On 18 Dec 2019, at 14:42, Gavin Holt <holtgavin@gmail.com
<mailto:holtgavin@gmail.com>> wrote:

Hi,

I love Lua - thank you all. This is the language I recommend to
anyone wanting to learn to code - my copy of PIL has been a great
tutorial. There are great development environments available in SciTE
or Zerobrane, and a nice friendly community.

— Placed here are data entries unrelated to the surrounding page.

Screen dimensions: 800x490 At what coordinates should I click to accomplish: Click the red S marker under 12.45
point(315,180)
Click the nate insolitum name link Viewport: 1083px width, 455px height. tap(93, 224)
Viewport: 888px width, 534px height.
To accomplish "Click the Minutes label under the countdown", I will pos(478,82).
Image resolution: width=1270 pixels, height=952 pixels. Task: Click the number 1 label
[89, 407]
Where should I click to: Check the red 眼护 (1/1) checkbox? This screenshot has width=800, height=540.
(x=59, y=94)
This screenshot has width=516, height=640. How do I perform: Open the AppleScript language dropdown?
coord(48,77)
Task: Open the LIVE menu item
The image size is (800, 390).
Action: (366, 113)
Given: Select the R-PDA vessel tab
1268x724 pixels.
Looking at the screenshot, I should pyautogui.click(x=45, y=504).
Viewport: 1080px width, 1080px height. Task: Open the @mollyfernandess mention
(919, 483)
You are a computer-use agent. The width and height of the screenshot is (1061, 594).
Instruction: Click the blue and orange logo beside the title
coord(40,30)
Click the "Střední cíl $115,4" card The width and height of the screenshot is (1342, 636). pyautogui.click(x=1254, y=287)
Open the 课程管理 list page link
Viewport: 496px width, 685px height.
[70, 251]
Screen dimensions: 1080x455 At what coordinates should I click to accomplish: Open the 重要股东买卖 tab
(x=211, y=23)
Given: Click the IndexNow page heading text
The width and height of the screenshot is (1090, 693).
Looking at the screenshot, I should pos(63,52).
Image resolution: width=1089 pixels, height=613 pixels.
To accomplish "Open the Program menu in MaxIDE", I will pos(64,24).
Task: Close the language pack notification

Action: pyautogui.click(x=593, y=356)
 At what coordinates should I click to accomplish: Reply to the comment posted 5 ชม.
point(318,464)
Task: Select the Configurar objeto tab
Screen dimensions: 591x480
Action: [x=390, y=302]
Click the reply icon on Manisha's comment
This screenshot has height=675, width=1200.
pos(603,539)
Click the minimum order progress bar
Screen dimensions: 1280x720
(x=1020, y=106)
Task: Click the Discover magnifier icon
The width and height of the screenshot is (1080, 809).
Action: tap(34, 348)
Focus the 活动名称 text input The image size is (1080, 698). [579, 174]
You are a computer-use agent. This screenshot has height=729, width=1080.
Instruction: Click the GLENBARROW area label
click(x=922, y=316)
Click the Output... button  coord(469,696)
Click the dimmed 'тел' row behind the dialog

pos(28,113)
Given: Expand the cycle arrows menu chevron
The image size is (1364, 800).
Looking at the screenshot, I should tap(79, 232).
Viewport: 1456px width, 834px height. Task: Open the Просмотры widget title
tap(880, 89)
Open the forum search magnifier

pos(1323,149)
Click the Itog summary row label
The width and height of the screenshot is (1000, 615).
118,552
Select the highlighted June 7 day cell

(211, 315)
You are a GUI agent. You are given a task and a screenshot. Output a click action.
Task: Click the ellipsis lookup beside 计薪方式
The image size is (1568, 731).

Lua is well suited to the "non-compiling user", as are many other
interpreted languages. The popularity of these scripted languages is
in part the ability to use them without learning/maintaining a
compiler. However, there is a ceiling to what can be achieved with
Lua alone and from that point onwards you need compiled libraries aka
"Batteries" (lfs, winapi, rex_pcre, clipboard, afx, lpeg, hunspell,
lsqlite, vcl, gslshell). I am very grateful to those who have made
compiled libraries for windows available to download, I don't have or
want a compiler!

Unfortunately Windows makes this very hard. Depending on the versions
of the toolchains used to compile the libraries (and hence the
dependencies on the underlying MSVCRT type runtime libraries) libs
will be compatible or not. In case of incompatibilities, the user
get’s no clear messages, just a weird failure.

Thijs

As a Windows user i fully agree with Thijs. Sooner or later you will
figure out no windows port fully fit your needs and you have to compile
your own lua. Maybe you want to have more than one lua version ready.
Where to store the c modules? Where to store the Lua modules? and so
on... I use TDMgcc on windows as compiler and it works great also with
luarocks.

If you want to avoid all this and you use Win10, you have the option to
use WSL (windows subsystem for Linux) and run your lua scripts in a
linux environment.

Anyway, sooner or later you need to get familiar with a c compiler :)

Ulrich.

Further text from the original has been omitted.